Task to carry out:
Word for word, set down every record that appears below.

Material provided:

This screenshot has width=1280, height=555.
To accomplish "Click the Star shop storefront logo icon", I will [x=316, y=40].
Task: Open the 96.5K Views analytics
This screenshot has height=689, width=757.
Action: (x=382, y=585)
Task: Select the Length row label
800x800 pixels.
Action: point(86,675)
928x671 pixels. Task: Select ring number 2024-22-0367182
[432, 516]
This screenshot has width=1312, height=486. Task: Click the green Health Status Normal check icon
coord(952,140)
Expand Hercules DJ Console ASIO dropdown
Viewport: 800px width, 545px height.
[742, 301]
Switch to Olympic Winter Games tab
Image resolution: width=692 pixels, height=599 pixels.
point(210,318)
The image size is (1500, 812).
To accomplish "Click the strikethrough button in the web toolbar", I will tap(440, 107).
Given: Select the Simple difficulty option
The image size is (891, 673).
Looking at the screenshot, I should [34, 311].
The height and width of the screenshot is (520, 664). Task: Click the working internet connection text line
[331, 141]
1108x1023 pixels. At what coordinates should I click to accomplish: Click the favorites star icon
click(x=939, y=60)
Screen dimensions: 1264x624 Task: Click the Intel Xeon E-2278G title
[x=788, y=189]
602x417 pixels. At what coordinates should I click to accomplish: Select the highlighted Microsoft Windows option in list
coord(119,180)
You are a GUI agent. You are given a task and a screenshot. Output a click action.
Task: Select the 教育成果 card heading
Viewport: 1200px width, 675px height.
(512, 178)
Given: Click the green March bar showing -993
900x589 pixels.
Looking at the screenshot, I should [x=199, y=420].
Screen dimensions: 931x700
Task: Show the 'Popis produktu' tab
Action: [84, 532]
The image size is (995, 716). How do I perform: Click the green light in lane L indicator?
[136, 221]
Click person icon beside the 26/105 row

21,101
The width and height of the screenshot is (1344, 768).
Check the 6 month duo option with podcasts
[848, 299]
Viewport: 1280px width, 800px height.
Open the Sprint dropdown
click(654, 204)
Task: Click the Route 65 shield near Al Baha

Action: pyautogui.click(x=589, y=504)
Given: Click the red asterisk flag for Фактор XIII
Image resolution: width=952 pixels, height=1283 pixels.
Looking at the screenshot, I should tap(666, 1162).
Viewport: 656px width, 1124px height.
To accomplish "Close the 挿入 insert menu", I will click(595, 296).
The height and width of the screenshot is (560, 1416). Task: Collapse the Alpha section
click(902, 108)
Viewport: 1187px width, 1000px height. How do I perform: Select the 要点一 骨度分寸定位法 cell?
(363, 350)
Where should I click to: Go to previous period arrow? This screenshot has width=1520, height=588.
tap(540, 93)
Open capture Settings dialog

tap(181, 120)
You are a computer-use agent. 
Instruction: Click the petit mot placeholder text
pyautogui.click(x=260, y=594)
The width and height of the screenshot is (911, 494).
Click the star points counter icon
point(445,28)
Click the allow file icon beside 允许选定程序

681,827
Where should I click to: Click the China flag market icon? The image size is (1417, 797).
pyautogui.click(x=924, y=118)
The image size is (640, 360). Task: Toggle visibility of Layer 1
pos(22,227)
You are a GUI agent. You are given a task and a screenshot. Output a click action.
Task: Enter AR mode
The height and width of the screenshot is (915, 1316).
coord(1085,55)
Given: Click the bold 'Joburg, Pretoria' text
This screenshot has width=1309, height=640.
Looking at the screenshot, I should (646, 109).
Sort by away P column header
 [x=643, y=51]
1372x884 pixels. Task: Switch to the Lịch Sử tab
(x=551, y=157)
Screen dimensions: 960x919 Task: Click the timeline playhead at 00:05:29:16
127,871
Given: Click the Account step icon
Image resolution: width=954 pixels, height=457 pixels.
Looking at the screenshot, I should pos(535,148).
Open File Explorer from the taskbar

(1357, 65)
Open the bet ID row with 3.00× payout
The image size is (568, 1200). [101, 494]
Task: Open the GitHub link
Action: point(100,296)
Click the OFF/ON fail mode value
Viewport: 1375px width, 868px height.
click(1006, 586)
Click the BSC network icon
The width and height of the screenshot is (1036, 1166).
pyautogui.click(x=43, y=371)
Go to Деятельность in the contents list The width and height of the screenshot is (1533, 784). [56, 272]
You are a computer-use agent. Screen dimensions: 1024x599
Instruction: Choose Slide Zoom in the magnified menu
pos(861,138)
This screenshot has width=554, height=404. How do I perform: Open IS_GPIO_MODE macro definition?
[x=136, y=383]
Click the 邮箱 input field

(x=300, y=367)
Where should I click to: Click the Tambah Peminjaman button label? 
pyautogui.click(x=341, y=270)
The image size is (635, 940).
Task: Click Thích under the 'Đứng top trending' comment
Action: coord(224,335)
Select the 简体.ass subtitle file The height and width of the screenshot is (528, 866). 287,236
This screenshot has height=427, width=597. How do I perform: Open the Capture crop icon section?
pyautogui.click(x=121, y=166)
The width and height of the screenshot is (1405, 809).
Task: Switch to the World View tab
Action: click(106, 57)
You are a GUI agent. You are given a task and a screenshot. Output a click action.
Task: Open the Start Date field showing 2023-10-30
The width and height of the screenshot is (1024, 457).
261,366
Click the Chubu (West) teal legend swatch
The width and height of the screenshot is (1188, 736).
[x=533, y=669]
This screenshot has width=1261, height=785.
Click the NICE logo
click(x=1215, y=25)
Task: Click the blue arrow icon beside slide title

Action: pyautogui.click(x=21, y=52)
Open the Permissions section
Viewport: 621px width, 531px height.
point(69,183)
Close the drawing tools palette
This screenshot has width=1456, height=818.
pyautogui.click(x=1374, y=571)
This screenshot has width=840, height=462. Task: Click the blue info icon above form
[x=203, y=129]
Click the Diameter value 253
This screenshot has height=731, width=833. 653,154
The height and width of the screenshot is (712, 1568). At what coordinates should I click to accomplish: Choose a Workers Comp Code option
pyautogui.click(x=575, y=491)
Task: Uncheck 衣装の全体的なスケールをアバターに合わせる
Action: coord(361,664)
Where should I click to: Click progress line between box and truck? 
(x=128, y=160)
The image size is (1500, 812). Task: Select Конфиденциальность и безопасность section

Reply to the task:
This screenshot has width=1280, height=555.
To accomplish "Click the Star shop storefront logo icon", I will [x=316, y=40].
Task: Open the 96.5K Views analytics
This screenshot has height=689, width=757.
Action: (x=382, y=585)
Task: Select the Length row label
800x800 pixels.
Action: point(86,675)
928x671 pixels. Task: Select ring number 2024-22-0367182
[432, 516]
This screenshot has width=1312, height=486. Task: Click the green Health Status Normal check icon
coord(952,140)
Expand Hercules DJ Console ASIO dropdown
Viewport: 800px width, 545px height.
[742, 301]
Switch to Olympic Winter Games tab
Image resolution: width=692 pixels, height=599 pixels.
point(210,318)
The image size is (1500, 812).
To accomplish "Click the strikethrough button in the web toolbar", I will tap(440, 107).
Given: Select the Simple difficulty option
The image size is (891, 673).
Looking at the screenshot, I should [34, 311].
The height and width of the screenshot is (520, 664). Task: Click the working internet connection text line
[331, 141]
1108x1023 pixels. At what coordinates should I click to accomplish: Click the favorites star icon
click(x=939, y=60)
Screen dimensions: 1264x624 Task: Click the Intel Xeon E-2278G title
[x=788, y=189]
602x417 pixels. At what coordinates should I click to accomplish: Select the highlighted Microsoft Windows option in list
coord(119,180)
You are a GUI agent. You are given a task and a screenshot. Output a click action.
Task: Select the 教育成果 card heading
Viewport: 1200px width, 675px height.
(512, 178)
Given: Click the green March bar showing -993
900x589 pixels.
Looking at the screenshot, I should [x=199, y=420].
Screen dimensions: 931x700
Task: Show the 'Popis produktu' tab
Action: [84, 532]
The image size is (995, 716). How do I perform: Click the green light in lane L indicator?
[136, 221]
Click person icon beside the 26/105 row

21,101
The width and height of the screenshot is (1344, 768).
Check the 6 month duo option with podcasts
[848, 299]
Viewport: 1280px width, 800px height.
Open the Sprint dropdown
click(654, 204)
Task: Click the Route 65 shield near Al Baha

Action: pyautogui.click(x=589, y=504)
Given: Click the red asterisk flag for Фактор XIII
Image resolution: width=952 pixels, height=1283 pixels.
Looking at the screenshot, I should tap(666, 1162).
Viewport: 656px width, 1124px height.
To accomplish "Close the 挿入 insert menu", I will click(595, 296).
The height and width of the screenshot is (560, 1416). Task: Collapse the Alpha section
click(902, 108)
Viewport: 1187px width, 1000px height. How do I perform: Select the 要点一 骨度分寸定位法 cell?
(363, 350)
Where should I click to: Go to previous period arrow? This screenshot has width=1520, height=588.
tap(540, 93)
Open capture Settings dialog

tap(181, 120)
You are a computer-use agent. 
Instruction: Click the petit mot placeholder text
pyautogui.click(x=260, y=594)
The width and height of the screenshot is (911, 494).
Click the star points counter icon
point(445,28)
Click the allow file icon beside 允许选定程序

681,827
Where should I click to: Click the China flag market icon? The image size is (1417, 797).
pyautogui.click(x=924, y=118)
The image size is (640, 360). Task: Toggle visibility of Layer 1
pos(22,227)
You are a GUI agent. You are given a task and a screenshot. Output a click action.
Task: Enter AR mode
The height and width of the screenshot is (915, 1316).
coord(1085,55)
Given: Click the bold 'Joburg, Pretoria' text
This screenshot has width=1309, height=640.
Looking at the screenshot, I should (646, 109).
Sort by away P column header
 [x=643, y=51]
1372x884 pixels. Task: Switch to the Lịch Sử tab
(x=551, y=157)
Screen dimensions: 960x919 Task: Click the timeline playhead at 00:05:29:16
127,871
Given: Click the Account step icon
Image resolution: width=954 pixels, height=457 pixels.
Looking at the screenshot, I should pos(535,148).
Open File Explorer from the taskbar

(1357, 65)
Open the bet ID row with 3.00× payout
The image size is (568, 1200). [101, 494]
Task: Open the GitHub link
Action: point(100,296)
Click the OFF/ON fail mode value
Viewport: 1375px width, 868px height.
click(1006, 586)
Click the BSC network icon
The width and height of the screenshot is (1036, 1166).
pyautogui.click(x=43, y=371)
Go to Деятельность in the contents list The width and height of the screenshot is (1533, 784). [56, 272]
You are a computer-use agent. Screen dimensions: 1024x599
Instruction: Choose Slide Zoom in the magnified menu
pos(861,138)
This screenshot has width=554, height=404. How do I perform: Open IS_GPIO_MODE macro definition?
[x=136, y=383]
Click the 邮箱 input field

(x=300, y=367)
Where should I click to: Click the Tambah Peminjaman button label? 
pyautogui.click(x=341, y=270)
The image size is (635, 940).
Task: Click Thích under the 'Đứng top trending' comment
Action: coord(224,335)
Select the 简体.ass subtitle file The height and width of the screenshot is (528, 866). 287,236
This screenshot has height=427, width=597. How do I perform: Open the Capture crop icon section?
pyautogui.click(x=121, y=166)
The width and height of the screenshot is (1405, 809).
Task: Switch to the World View tab
Action: click(106, 57)
You are a GUI agent. You are given a task and a screenshot. Output a click action.
Task: Open the Start Date field showing 2023-10-30
The width and height of the screenshot is (1024, 457).
261,366
Click the Chubu (West) teal legend swatch
The width and height of the screenshot is (1188, 736).
[x=533, y=669]
This screenshot has width=1261, height=785.
Click the NICE logo
click(x=1215, y=25)
Task: Click the blue arrow icon beside slide title

Action: pyautogui.click(x=21, y=52)
Open the Permissions section
Viewport: 621px width, 531px height.
point(69,183)
Close the drawing tools palette
This screenshot has width=1456, height=818.
pyautogui.click(x=1374, y=571)
This screenshot has width=840, height=462. Task: Click the blue info icon above form
[x=203, y=129]
Click the Diameter value 253
This screenshot has height=731, width=833. 653,154
The height and width of the screenshot is (712, 1568). At what coordinates should I click to accomplish: Choose a Workers Comp Code option
pyautogui.click(x=575, y=491)
Task: Uncheck 衣装の全体的なスケールをアバターに合わせる
Action: coord(361,664)
Where should I click to: Click progress line between box and truck? 
(x=128, y=160)
The image size is (1500, 812). Task: Select Конфиденциальность и безопасность section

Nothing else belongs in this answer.